Stored data —
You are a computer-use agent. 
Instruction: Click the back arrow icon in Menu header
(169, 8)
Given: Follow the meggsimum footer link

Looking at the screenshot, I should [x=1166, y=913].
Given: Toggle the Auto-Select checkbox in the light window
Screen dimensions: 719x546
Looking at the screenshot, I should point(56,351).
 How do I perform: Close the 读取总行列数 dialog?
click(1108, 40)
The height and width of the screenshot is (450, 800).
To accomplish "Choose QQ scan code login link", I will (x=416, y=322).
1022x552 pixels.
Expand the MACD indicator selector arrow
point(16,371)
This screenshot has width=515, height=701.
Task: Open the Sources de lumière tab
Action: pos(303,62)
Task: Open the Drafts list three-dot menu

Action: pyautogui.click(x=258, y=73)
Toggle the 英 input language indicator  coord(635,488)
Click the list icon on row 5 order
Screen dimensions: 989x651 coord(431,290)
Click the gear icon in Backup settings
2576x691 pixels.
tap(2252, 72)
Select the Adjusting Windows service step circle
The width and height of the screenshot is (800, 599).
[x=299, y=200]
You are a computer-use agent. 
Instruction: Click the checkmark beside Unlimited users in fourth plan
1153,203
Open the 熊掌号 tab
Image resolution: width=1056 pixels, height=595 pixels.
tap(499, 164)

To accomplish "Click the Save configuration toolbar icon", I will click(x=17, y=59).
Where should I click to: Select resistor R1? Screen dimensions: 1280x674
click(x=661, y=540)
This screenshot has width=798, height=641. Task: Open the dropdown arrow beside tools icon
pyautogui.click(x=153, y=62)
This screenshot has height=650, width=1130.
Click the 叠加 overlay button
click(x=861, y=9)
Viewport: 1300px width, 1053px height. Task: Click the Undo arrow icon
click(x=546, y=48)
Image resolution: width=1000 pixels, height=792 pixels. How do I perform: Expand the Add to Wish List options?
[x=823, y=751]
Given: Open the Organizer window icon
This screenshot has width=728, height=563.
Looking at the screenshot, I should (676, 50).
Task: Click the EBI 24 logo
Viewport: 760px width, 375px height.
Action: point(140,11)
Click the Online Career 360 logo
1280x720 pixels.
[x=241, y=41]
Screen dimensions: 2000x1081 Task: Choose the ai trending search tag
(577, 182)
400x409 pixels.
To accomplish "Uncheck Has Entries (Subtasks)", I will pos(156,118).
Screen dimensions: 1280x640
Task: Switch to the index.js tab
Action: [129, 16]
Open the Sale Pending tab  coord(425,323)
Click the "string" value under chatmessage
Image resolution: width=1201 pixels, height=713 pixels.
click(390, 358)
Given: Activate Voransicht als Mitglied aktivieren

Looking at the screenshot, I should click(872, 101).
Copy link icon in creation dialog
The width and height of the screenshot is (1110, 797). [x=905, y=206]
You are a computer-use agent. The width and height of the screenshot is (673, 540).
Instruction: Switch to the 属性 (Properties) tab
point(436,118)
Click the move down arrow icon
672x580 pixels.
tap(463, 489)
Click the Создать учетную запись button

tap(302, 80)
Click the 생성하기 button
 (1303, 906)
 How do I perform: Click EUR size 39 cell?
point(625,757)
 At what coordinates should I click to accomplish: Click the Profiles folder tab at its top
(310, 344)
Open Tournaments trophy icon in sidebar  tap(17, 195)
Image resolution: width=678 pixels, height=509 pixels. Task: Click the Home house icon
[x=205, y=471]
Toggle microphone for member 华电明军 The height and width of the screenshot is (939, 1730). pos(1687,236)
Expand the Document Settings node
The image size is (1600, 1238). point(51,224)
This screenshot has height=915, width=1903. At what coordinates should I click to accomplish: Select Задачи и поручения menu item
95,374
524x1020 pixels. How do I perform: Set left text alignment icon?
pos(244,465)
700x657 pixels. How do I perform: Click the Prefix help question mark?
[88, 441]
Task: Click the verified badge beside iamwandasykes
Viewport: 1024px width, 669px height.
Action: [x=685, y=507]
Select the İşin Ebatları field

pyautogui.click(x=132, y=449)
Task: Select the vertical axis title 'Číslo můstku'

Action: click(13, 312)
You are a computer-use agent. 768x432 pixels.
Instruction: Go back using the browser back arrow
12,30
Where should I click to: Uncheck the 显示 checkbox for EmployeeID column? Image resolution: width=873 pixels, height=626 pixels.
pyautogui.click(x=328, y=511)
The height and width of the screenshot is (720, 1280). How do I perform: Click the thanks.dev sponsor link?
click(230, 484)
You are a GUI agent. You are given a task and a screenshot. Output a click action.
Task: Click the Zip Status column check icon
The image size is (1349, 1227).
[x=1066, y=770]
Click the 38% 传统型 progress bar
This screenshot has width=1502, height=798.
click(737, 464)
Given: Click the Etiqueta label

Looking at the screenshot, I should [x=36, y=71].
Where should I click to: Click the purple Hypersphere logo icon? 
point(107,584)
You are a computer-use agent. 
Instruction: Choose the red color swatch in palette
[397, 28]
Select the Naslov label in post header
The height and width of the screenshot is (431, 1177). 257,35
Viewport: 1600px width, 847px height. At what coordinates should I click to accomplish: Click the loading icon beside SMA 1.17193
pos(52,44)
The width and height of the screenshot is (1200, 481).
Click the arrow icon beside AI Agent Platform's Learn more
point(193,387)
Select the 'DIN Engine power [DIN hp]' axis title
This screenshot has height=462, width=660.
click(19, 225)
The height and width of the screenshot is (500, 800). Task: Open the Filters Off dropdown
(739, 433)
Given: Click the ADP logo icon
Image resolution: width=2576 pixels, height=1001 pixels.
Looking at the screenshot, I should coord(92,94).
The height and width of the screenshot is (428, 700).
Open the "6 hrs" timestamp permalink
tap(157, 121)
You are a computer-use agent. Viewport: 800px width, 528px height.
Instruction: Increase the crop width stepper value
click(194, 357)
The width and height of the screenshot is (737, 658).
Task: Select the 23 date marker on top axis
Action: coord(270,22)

EXERCISE INSTRUCTIONS — In the records above, count the lines holding the word "Toggle"; give only that number.

SOLUTION — 3